21–26 Jun 2026
University of California, Irvine
US/Pacific timezone

Design and Sensitivity of a Heavy Neutrino Experiment Using Levitated Tritiated Nanoparticles

Not scheduled
20m
Conference Center (University of California, Irvine)

Conference Center

University of California, Irvine

Poster New Technologies for Neutrino Physics Poster session

Speaker

Samuele Sangiorgio (Lawrence Livermore National Laboratory)

Description

The possible existence of additional heavy or right-handed (sterile) neutrino states remains a key window onto physics beyond the Standard Model. Heavy neutrinos in the keV mass range are particularly compelling as potential dark-matter candidates. Establishing or ruling out the existence of heavy neutrinos in this region of parameter space would represent a major milestone, with the potential to reshape our understanding of neutrino physics and the origin of dark matter. We present a new approach to search for keV-scale heavy neutrinos by leveraging recent advances in quantum sensing and optically levitated nanoparticles. The experiment uses a highly sensitive laser optical readout to measure the tiny recoil momenta imparted by tritium beta decays to nanoparticles confined in a radio-frequency trap. In this poster, we describe the experimental concept, motivate and quantify the main design choices, and outline the key technical challenges. We then present results from Geant4-based and COMSOL simulations used to estimate the expected signal and background rates and to project the resulting sensitivity to keV-scale neutrino masses. We conclude with an overview of the ongoing R&D program and a roadmap toward a first experimental demonstrator, including projected sensitivity across the relevant heavy-neutrino parameter space and its comparison with existing constraints.

### PROBLEM DESCRIPTION
Extract the stretch of the heavy neutrino poster abstract from "Design and Sensitivity" through "of California, Irvine)", copying it word for word. Answer from the poster abstract alone.

### RAW DATA
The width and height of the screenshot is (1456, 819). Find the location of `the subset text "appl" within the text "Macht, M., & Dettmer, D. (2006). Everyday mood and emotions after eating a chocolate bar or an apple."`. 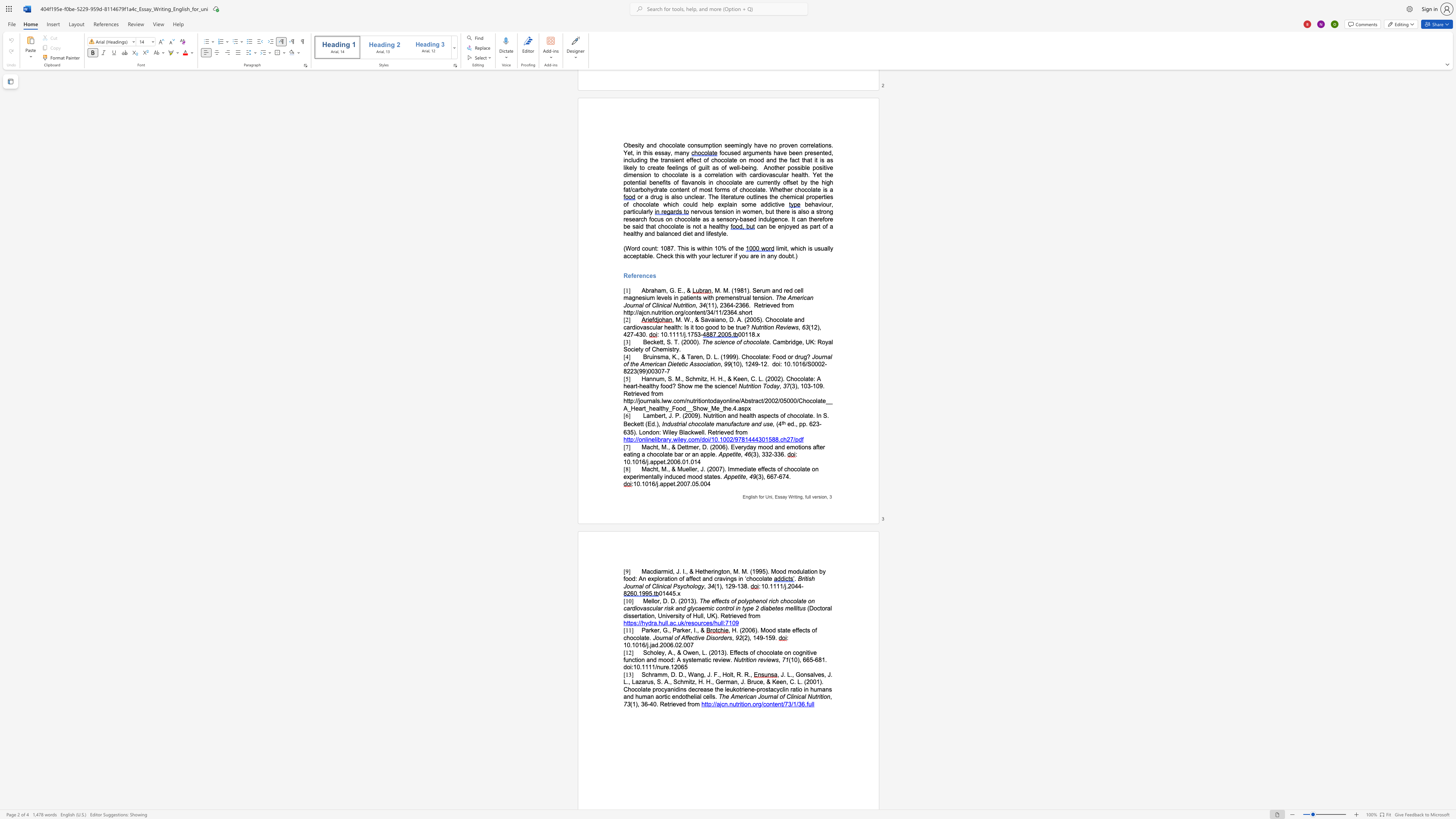

the subset text "appl" within the text "Macht, M., & Dettmer, D. (2006). Everyday mood and emotions after eating a chocolate bar or an apple." is located at coordinates (700, 454).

### EXERCISE SOLUTION
Design and Sensitivity of a Heavy Neutrino Experiment Using Levitated Tritiated Nanoparticles

Not scheduled
20m
Conference Center (University of California, Irvine)